Two recently released studies have highlighted very dangerous trends in mainstream economics that shield the profession from the kind of reflexive critical thinking that’s needed to keep it honest and relevant to the real world. The first, entitled “The Superiority of Economists” highlights the idiosyncratic arrogance that’s taken hold of the profession. Alan Harvey with IDEA Economics provides a synopsis:
[The] study finds that, compared to other social scientists, economists consider themselves elites, smarter than others, not needing to explore outside their discipline, worthy of being listened to first when it comes time to fix things; and this view may actually be accepted those other social scientists, who place themselves and their disciplines at the fringe looking in. Other findings suggest that a dominant view, or party line, is more widely shared within Economics than in other social sciences. It is enforced by a more strict hierarchy and by a narrower control group, associated with elite institutions. Prestige and compensation may ratify economists’ standing in the profession as much as competence or demonstrable results.
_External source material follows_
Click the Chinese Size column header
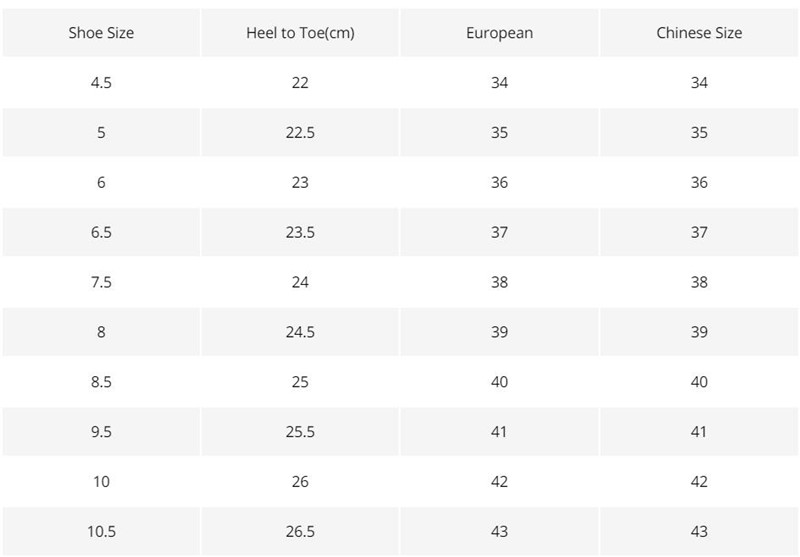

This narcissistic exceptionalism and dogmatic thought-policing not only severs cross-disciplinary connections to other social sciences but stifles debate within the profession itself. That’s the finding of the other recent study by Welsh researcher Joe Francis. Francis tracked the incidence of debate over a ninety-year period between scholars in the “big five” economic journals – two of which are American Economic Association publications. Using search terms such as “comment” “reply” or “rejoinder,” Francis found that the number of articles containing such terms declined dramatically since the 1960s – from over 20% in 1968 to just 2% in 2010. Unsurprisingly, Francis traces this decline to the marginalization Marxian and Keynesian thought by the mainstream during the neoclassical and neoliberal counterrevolution of the 1970s.